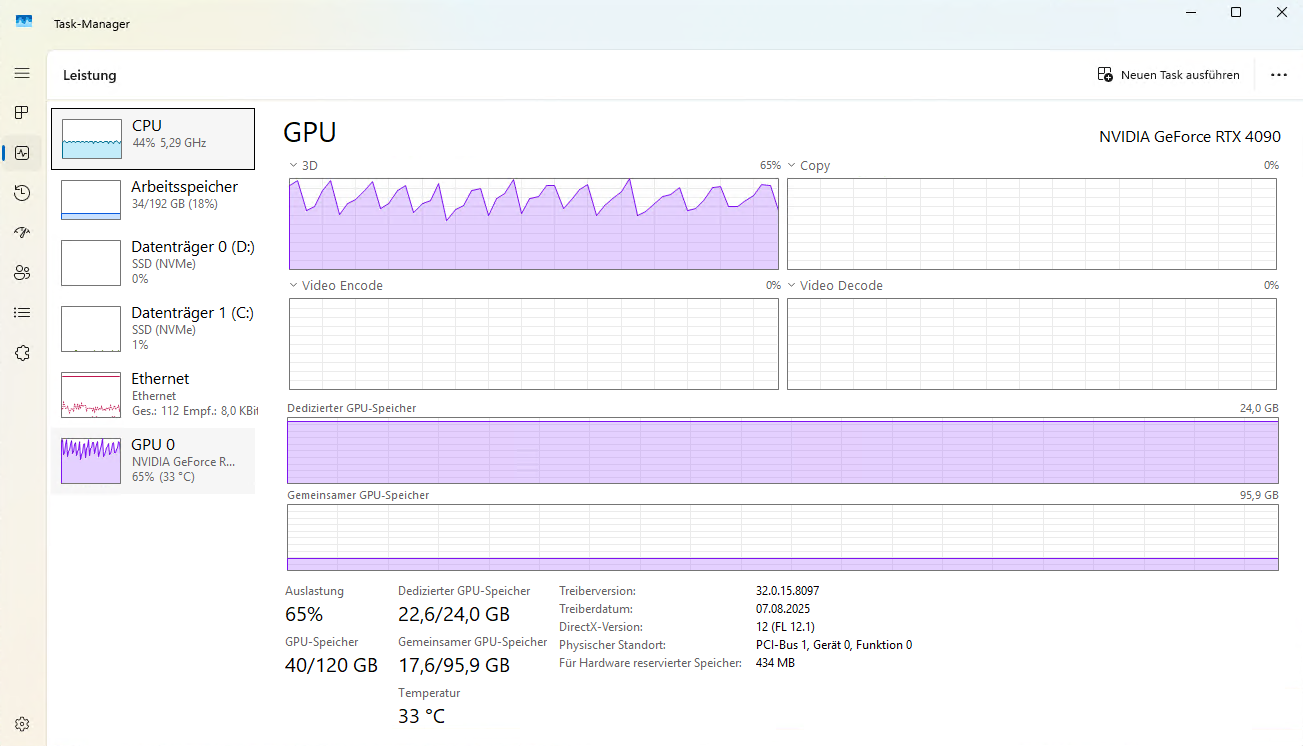
Task: Open the Video Encode graph dropdown
Action: (x=294, y=286)
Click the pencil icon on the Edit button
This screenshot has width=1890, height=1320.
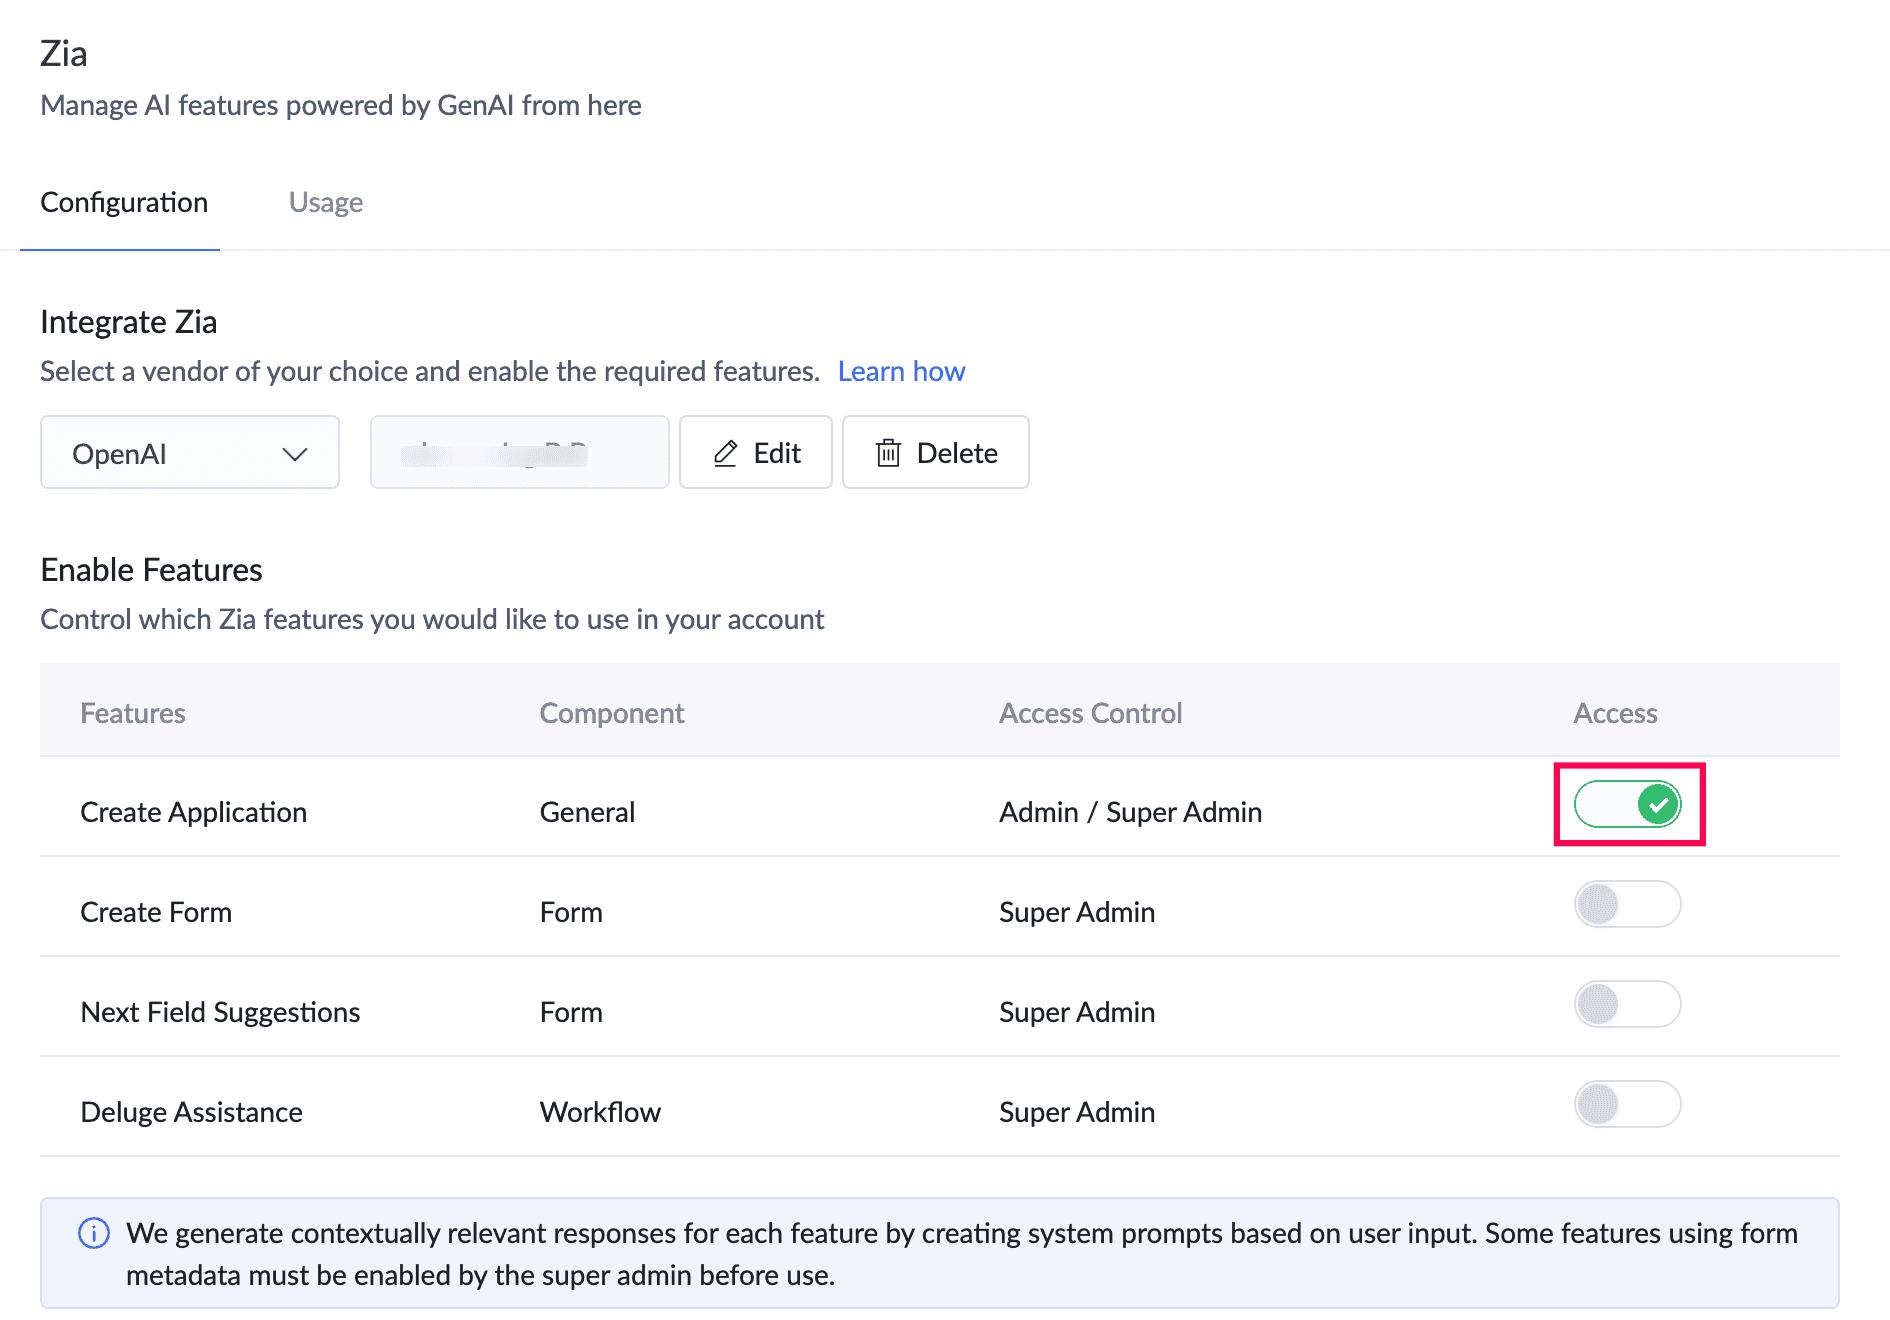(x=726, y=454)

→ EXERCISE AIM
Each line from the one that holds "Click the pencil icon on the Edit button" through the end of the entries must be returned exactly, while any pictures stay out.

→ ANSWER TO THIS TASK
Click the pencil icon on the Edit button
This screenshot has width=1890, height=1320.
(x=726, y=454)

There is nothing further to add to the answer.